There are currently three different forms of ASN. Two native formulations are initially derived from bacteria Escherichia coli or Erwinia caratovari (Hijiya et al., 2016; Silverman et al., 2001). Typically, E. coliderived ASN is used as first-line therapy, with Erwinia ASN reserved for patients experiencing hypersensitivity reactions to the former. A third formulation, PEG-ASN, conjugates ASN with polyethylene glycol, resulting in reduced antibody formation, lower incidence of allergies, and longer half-life (Silverman et al., 2001). PEG-ASN boasts a half-life of approximately one week, whereas E. coli and Erwinia ASN offer half-lives of 1.3 and 0.65 days, respectively (Asselin et al., 2015).

However, the clinical use of ASN is not devoid of challenges. Drug toxicity is still a worrying factor that can lead to therapeutic failure and, consequently, reduce patient survival (Schmiegelow et al., 2010; Lund et al., 2014). Among these challenges lies the development of Acute Pancreatitis due to Asparaginase (AAP), a severe complication that can significantly affect treatment outcomes, reported in up to 7% of patients exposed to this medication, as detailed in the Dana-Farber Cancer Institute (DFCI) Protocol 91-01 (Silverman et al., 2001). In numerous countries worldwide, PEG-ASN has taken precedence as a first-line option in ALL treatment (Avramis et al., 2002). Given its paramount therapeutic significance, it becomes imperative to comprehend the associated adverse events, their management, and potential risk factors. While the genetic underpinnings of AAP continue to be a focus of active research, it is discernible that specific genetic polymorphisms can predispose patients to this adverse event (Liu et al., 2016). This review aims to explore the genetic markers associated with AAP, shedding light on their clinical significance and the potential for personalized treatment strategies.

MATERIAL AND METHODS

This is a systematic review based on the requirements established by the international model PRISMA - Preferred Reporting Items for Systematic Reviews and MetaAnalyses (PRISMA) (Page et al., 2021).

Articles were searched in SciELO and Pubmed, considering the relevance of the topic and searching for it through publications by different authors. Articles published between 2000 and 2023, in English and Portuguese, were included in this review.

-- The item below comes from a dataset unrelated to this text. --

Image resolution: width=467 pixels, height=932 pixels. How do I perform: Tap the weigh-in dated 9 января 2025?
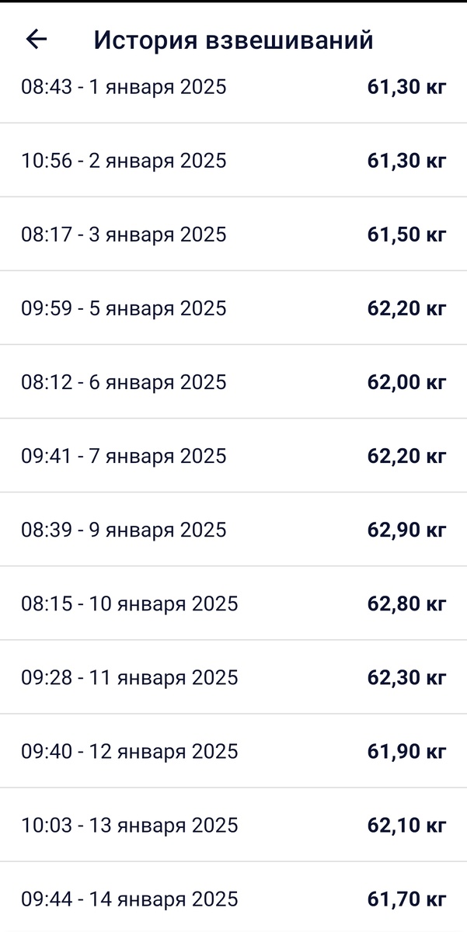233,529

The inclusion criteria were articles in Portuguese or English that carried out research on the topic of acute pancreatitis, acute pancreatitis as an adverse event due to the use of asparaginase in children undergoing treatment for acute lymphoblastic leukemia, and genetic polymorphism of acute pancreatitis.

RESULTS AND DISCUSSION

All selected articles addressed etiopathogenesis, clinical presentation, investigation diagnosis and management of Acute Pancreatitis in addition to genetic factors related to Acute Pancreatitis. 26 articles were found. Database searches found 23 articles in PubMed, and 3 articles in Scielo. Duplicate or articles unavailable for access were excluded, and only 24 articles were kept.

Pancreatitis and PEG ASN

Pancreatitis is defined by the histological presence of inflammation in the pancreatic parenchyma, interstitial edema, infiltration by inflammatory cells, and different levels of apoptosis, necrosis, and hemorrhage (Banks et al., 2013 ).

ASN-associated pancreatitis (AAP) occurs in 2-18% of patients and can lead to short-term complications such as pancreatic necrosis and pseudocyst formation, as well as a systemic and multiorgan inflammatory response syndrome, and long-term complications such as the development of Diabetes Mellitus and chronic pancreatitis (Du et al., 2022; Liu et al., 2016).

These complications can be serious and may result in a definitive contraindication for the medication. AAP in its acute form is often considered a reversible process, but its pathophysiology is still not well defined, and one of the possible reasons is the sustained depletion of asparagine, which can trigger a reduction in protein synthesis in organs such as liver and pancreas (Knoderer et al., 2007; Kearney et al., 2009; Treepongkaruna et al., 2009; Vrooman et al., 2010; Samarasinghe et al., 2013; Raja, Schmiegelow, Frandsen, 2012).

The diagnosis requires the presence of two of these criteria: typical and persistent abdominal pain, serum amylase and/or lipase levels increased by three times or more than normal values, and/or a typical image of pancreatitis shown by ultrasound or computed tomography (Banks et al., 2013).

The most frequent symptoms and clinical signs presented are abdominal pain, usually of severe intensity, associated with nausea and vomiting (Banks et al., 2013).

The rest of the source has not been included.